• Description of the task:
Please write out exactly the lines of the data below from the line holding "Skip to content (26, 17)" through the line holding "Manage and find data (73, 1468)", and leave out the rest.

Given records: Begin

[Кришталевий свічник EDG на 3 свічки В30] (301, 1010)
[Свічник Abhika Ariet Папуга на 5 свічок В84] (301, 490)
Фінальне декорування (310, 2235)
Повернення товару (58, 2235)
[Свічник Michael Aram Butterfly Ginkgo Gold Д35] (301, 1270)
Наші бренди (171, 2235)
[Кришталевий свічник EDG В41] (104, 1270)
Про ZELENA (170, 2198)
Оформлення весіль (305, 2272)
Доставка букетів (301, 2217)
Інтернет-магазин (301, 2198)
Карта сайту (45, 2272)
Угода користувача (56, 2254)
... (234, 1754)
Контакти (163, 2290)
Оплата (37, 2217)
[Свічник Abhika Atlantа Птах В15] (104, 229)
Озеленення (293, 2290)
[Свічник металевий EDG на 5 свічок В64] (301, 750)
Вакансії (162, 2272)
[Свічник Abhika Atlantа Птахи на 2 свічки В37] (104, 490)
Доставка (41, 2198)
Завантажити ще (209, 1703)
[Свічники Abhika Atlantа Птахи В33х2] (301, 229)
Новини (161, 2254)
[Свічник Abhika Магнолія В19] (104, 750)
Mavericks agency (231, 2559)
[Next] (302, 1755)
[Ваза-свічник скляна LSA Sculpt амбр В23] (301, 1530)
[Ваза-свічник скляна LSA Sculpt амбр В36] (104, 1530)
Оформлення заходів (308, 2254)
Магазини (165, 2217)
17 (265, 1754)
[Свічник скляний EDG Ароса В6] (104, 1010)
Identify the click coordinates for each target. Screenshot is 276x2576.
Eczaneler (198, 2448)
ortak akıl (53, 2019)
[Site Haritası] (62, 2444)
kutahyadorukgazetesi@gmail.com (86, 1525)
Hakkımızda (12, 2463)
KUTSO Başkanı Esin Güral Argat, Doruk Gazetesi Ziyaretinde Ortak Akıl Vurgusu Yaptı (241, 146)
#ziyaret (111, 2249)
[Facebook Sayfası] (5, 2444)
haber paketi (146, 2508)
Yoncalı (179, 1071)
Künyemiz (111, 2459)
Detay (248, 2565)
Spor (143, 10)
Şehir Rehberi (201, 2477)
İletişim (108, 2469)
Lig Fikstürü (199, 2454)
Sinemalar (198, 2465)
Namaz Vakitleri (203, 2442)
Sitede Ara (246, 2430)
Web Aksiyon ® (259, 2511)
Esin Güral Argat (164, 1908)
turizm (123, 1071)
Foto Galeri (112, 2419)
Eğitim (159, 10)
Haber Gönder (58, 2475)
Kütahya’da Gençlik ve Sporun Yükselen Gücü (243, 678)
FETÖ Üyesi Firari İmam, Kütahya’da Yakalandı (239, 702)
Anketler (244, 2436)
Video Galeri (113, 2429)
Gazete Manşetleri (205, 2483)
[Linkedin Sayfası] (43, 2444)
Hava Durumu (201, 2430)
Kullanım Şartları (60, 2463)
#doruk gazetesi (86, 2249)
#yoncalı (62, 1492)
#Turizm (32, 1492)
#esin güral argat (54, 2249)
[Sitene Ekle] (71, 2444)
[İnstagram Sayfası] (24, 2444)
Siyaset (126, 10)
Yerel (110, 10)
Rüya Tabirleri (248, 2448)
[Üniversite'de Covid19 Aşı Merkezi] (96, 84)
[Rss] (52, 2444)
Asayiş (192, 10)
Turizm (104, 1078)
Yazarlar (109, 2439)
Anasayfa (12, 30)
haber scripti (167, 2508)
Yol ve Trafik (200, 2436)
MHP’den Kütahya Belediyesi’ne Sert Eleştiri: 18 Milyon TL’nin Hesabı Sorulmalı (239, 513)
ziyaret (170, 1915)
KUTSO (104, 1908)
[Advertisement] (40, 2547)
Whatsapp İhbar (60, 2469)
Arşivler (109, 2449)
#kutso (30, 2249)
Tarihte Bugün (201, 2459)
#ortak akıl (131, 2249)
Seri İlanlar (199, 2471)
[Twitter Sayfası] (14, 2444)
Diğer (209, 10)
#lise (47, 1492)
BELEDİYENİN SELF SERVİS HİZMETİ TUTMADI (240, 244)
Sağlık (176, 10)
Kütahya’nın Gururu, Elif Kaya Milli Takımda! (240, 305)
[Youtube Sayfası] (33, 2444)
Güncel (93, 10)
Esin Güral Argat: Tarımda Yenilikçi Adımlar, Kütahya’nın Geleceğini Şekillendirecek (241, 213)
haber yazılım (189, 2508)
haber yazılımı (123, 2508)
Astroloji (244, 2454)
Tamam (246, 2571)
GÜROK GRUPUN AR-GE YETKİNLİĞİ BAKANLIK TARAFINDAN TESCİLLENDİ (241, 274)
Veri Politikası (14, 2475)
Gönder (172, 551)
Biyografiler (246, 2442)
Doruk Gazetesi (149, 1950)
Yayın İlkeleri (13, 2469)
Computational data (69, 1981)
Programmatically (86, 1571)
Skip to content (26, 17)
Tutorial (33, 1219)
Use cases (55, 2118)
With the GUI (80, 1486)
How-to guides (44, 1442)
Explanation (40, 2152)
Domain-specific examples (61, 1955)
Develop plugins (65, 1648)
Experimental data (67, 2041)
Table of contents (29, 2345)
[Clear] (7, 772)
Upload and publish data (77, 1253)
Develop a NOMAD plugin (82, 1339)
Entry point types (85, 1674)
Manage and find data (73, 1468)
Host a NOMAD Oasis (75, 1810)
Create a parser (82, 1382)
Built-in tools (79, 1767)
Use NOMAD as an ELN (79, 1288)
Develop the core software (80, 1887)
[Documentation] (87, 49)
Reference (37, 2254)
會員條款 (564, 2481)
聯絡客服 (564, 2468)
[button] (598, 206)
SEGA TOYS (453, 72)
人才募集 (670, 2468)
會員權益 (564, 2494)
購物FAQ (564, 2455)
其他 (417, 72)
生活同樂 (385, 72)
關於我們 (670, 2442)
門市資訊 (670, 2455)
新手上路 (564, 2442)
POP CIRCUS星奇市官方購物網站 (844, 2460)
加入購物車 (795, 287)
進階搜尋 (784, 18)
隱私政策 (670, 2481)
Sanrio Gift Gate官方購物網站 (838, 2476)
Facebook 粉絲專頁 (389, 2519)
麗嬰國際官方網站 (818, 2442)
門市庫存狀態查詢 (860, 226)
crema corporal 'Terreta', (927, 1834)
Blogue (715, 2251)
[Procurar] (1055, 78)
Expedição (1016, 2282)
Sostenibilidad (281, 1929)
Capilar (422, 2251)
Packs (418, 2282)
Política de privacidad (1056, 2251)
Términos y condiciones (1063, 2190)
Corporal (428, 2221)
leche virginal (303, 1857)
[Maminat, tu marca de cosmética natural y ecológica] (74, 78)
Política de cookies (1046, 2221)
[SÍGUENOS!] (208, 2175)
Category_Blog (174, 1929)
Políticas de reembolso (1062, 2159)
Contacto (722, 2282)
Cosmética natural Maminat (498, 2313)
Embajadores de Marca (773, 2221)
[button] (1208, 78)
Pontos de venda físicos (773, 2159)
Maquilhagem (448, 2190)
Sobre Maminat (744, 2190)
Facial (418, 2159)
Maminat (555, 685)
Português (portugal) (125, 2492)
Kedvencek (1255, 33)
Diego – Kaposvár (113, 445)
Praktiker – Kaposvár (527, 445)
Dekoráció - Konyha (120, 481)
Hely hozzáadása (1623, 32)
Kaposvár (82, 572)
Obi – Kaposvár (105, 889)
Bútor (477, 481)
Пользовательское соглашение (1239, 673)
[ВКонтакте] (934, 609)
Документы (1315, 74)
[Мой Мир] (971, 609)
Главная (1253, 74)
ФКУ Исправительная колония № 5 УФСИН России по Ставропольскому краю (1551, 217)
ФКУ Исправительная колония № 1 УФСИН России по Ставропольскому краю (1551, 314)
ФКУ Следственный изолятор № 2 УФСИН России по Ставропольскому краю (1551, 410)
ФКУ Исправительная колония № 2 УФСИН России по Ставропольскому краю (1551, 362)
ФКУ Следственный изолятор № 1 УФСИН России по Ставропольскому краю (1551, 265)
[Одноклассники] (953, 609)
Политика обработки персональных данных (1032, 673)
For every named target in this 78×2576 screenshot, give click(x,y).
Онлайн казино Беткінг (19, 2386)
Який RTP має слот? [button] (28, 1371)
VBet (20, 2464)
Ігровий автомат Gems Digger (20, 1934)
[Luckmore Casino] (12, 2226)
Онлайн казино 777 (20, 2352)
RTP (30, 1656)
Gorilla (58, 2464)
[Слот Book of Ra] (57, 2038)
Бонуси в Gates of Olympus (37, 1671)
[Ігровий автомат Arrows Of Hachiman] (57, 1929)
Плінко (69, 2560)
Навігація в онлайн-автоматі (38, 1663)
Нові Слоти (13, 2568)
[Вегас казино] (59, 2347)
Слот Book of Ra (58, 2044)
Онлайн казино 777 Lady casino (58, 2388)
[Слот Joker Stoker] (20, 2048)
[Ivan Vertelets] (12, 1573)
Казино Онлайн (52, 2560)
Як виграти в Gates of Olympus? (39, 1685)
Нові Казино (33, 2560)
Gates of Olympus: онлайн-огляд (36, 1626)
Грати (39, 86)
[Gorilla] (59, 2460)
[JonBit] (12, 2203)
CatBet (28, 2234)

Given records: End

• Response area:
Skip to content (26, 17)
Tutorial (33, 1219)
Use cases (55, 2118)
With the GUI (80, 1486)
How-to guides (44, 1442)
Explanation (40, 2152)
Domain-specific examples (61, 1955)
Develop plugins (65, 1648)
Experimental data (67, 2041)
Table of contents (29, 2345)
[Clear] (7, 772)
Upload and publish data (77, 1253)
Develop a NOMAD plugin (82, 1339)
Entry point types (85, 1674)
Manage and find data (73, 1468)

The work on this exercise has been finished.